Normally grown-ups tower over you at school; Sammy Thurlow appeared small even to us in our short trousers. He looked like a tiny Amazonian Indian dressed in a characterless grey demob suit. And there would be no need to shrink his head: it was already brown and shrivelled, as if chain-smoking had cured him from the inside out.
On the Friday before the essay, Mr Thurlow would turn to us, his rheumy eyes avoiding our gazes as ever, and between near-fatal coughing fits give us our theme for the following Monday. We wondered where he got them from: 'it is better to travel hopefully than to arrive'; 'ambition'; 'the pen is mightier than the sword.' They could have been framed in Sammy's native Amazonian dialect for all the relevance they had to this twelve-year old.

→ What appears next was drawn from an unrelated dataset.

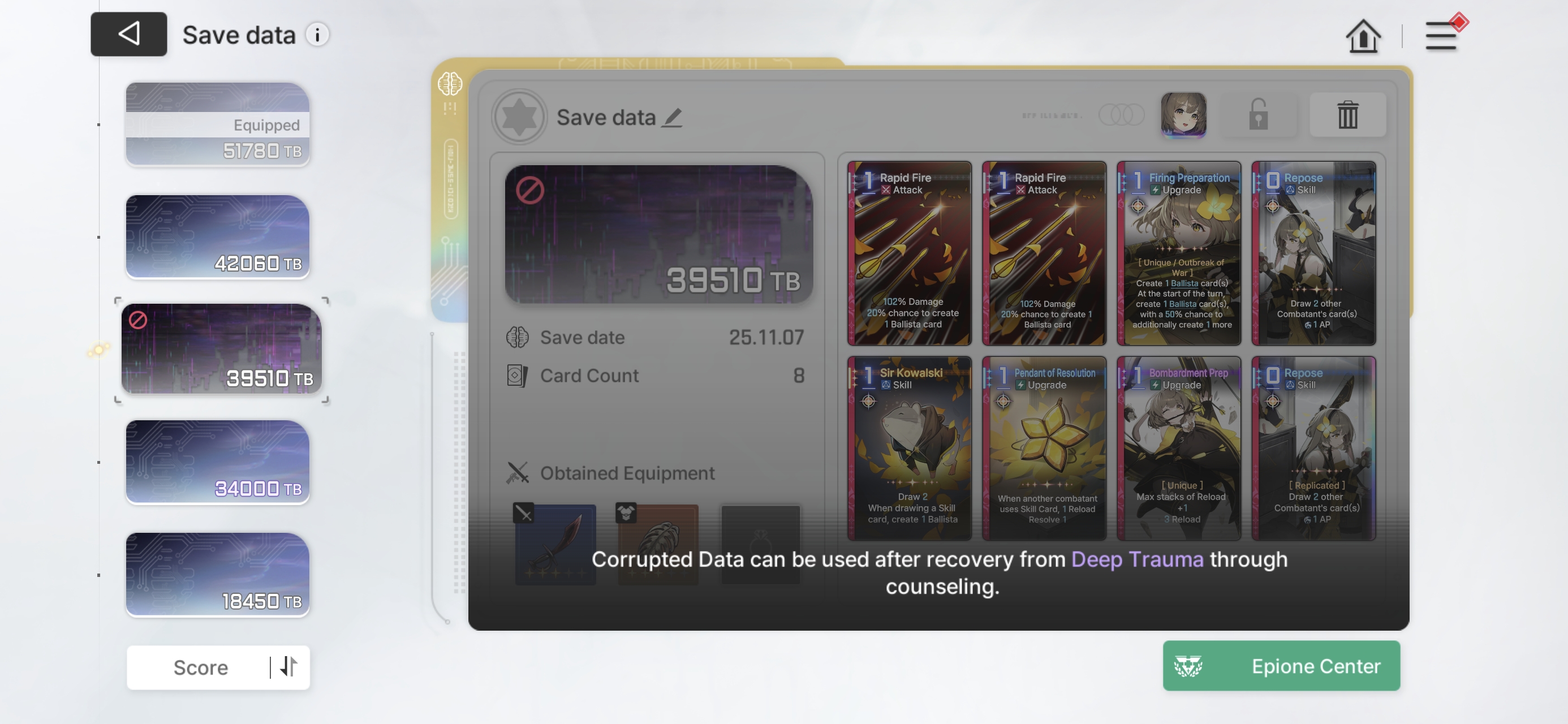Go back with the arrow button
The image size is (1568, 724).
pos(128,34)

I did not understand essays then. Drawn more naturally to mathematics, I could only approach essays as problems in search of a solution. But answers were hard to come by: was the pen mightier than the sword, or not? The best I could hope for were a series of alternatives, each paragraph nullifying the next with its "on the one hand" or "on the other." I was deeply envious of fellow schoolmates who were able to take the title as the starting point for some huge fantasia, a pell-mell rush of ideas and images which never seemed to bother themselves with a final destination. I was also convinced that in some sense they were cheating.

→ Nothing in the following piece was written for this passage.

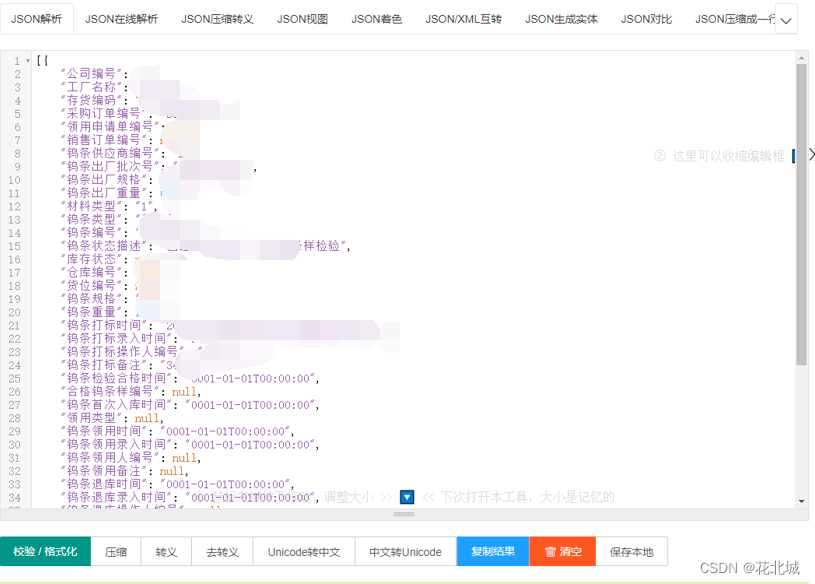
Task: Collapse the editor with the right-edge arrow
Action: (810, 155)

I could have lived with the rigours of my dialectical approach had it been easy to apply. But it was not. Every Monday I was faced with the same blank piece of paper, as if all my previous essays had been in vain. I was oppressed by the sense of distance to be covered, as if the sheet of paper were all uphill. The essay's form seemed to be a Procrustean bed which stretched my limited ideas and poor creativity to breaking point.
I realise now that it was meant to. An essay that was easy to write would have been a waste of time. As I vaguely but correctly sensed, writing is a journey, and often through harsh terrain. Its destination is not an answer, but a coming together and accommodation of your current ideas. Which was why I found essay-writing so hard: I had no ideas.

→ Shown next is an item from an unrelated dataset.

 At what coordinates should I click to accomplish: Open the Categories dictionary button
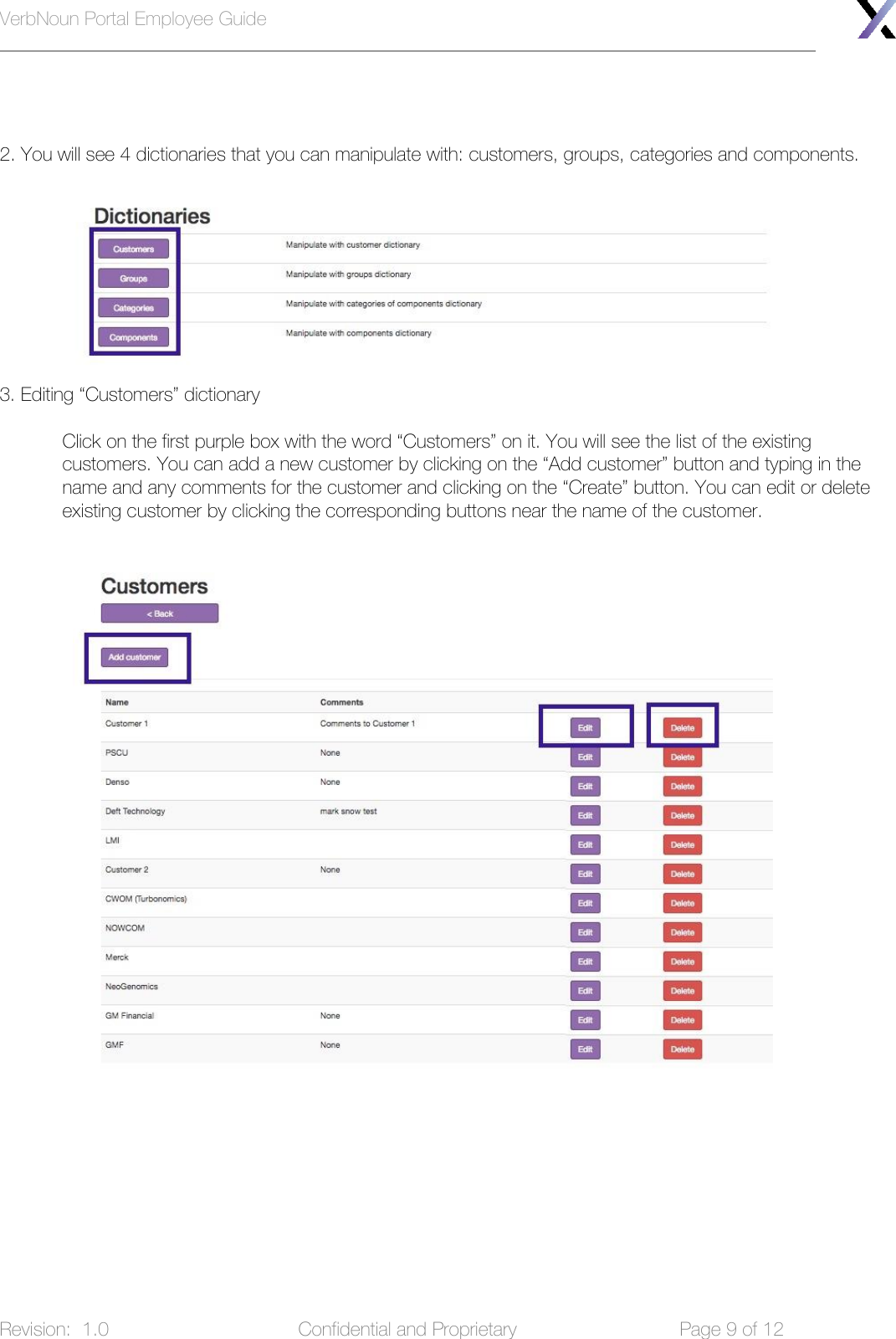[133, 308]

Nor did writing really help me to discover any. Ideas come only from experience, be it your own or other people's. As the first ideas begin to germinate within you, the essay becomes not so much simpler as richer. The act of writing is a crystallisation of ideas; like a crystal, it is formed by creating links, and by establishing a larger order. That order, however, is only one of many. As its name suggests, an essay is an attempt, an instance of ambition and of travelling hopefully.